As described above, according to the present invention, it is possible to obtain a heating element which has a rapid heating property for allowing the catalyst to act efficiently, and which enables the equipment to be made compact.

[Brief description of drawings]

FIG. 1 is a plan view showing an electric resistance heating element used in an example of the present invention.

FIG. 2 is an enlarged cross-sectional view of a main part of the heating element according to the embodiment of the present invention.

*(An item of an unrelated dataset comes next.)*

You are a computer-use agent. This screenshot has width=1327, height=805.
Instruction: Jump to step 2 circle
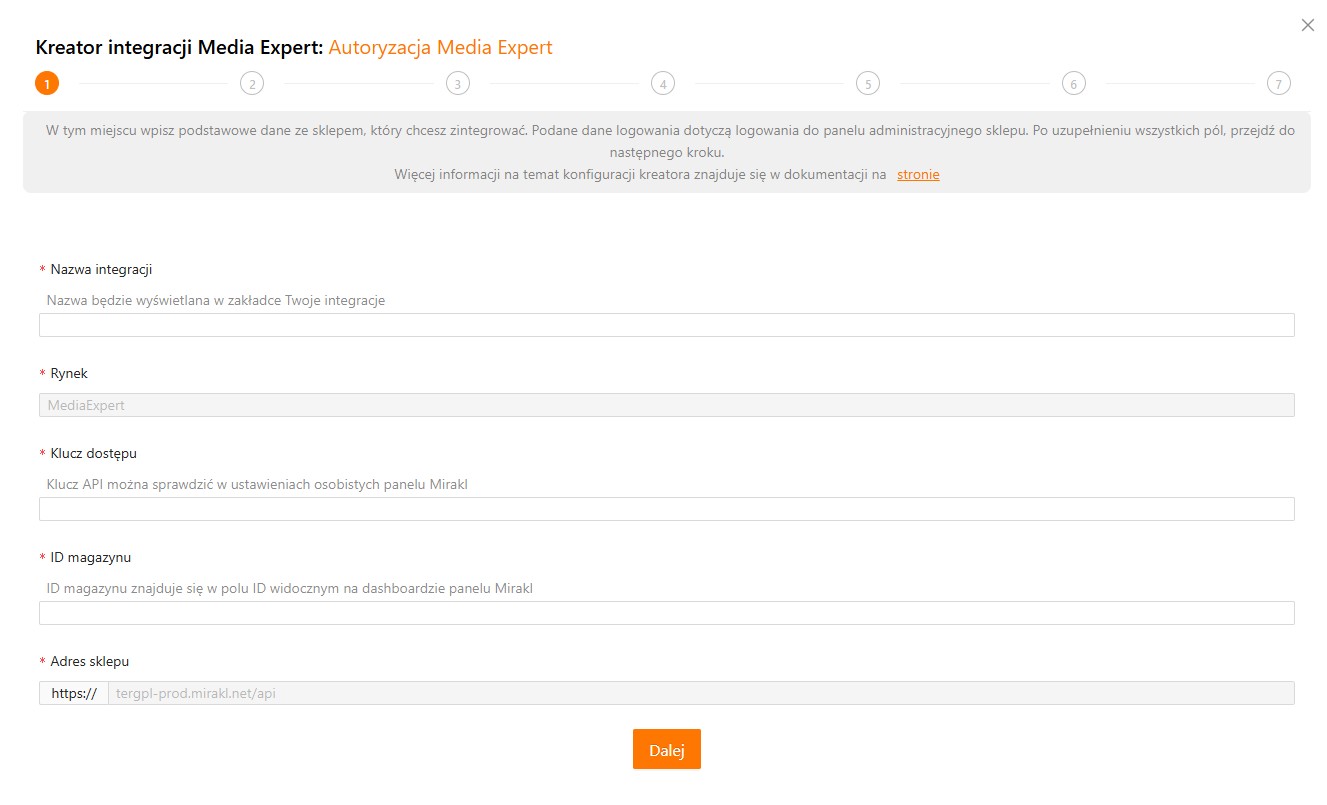(x=252, y=84)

FIG. 3 is a cross-sectional view of a conventional heating element.

[Explanation of symbols]

 1 Electric resistance heating element 2 Crystallized glass layer 3 Catalyst layer

─────────────────────────────────────────────────── ─── Continuation of the front page (51) Int.Cl. ⁶ Identification code Internal reference number FI Technical indication C03C 3/064 10/00 H05B 3/10 Z 7512-3K (72) Inventor Akihiko Yoshida Kadoma Osaka Prefecture 1006 Kadoma, Oita-shi Matsushita Electric Industrial Co., Ltd.

Claims (4)

[Claims] 1. A heating element comprising a crystallized glass layer formed on the surface of an electric resistance heating element and a catalyst layer formed on the crystallized glass layer. 2. The composition of the crystallized glass is such that MgO is 1
6-50% by weight, SiO ₂ 7-30% by weight, B ₂ O ₃ 5-34% by weight, BaO 0-50% by weight, La ₂ O ₃ 0-40% by weight, CaO 0-20. % By weight, P ₂ O ₅ is 0
-5 wt%, MO ₂ 0-5 wt% (where M is Z
The heating element according to claim 1, which is at least one element selected from the group consisting of r, Ti, and Sn. 3. The heating element according to claim 1, wherein the catalyst layer is made of zeolite, an inorganic binder, and alumina carrying a noble metal. 4. A step of depositing crystallized glass particles on the surface of an electric resistance heating element by an electrophoretic electrodeposition method and firing to form a crystallized glass layer, and forming a catalyst layer on the crystallized glass layer. The manufacturing method of the heat generating body which has the process to do.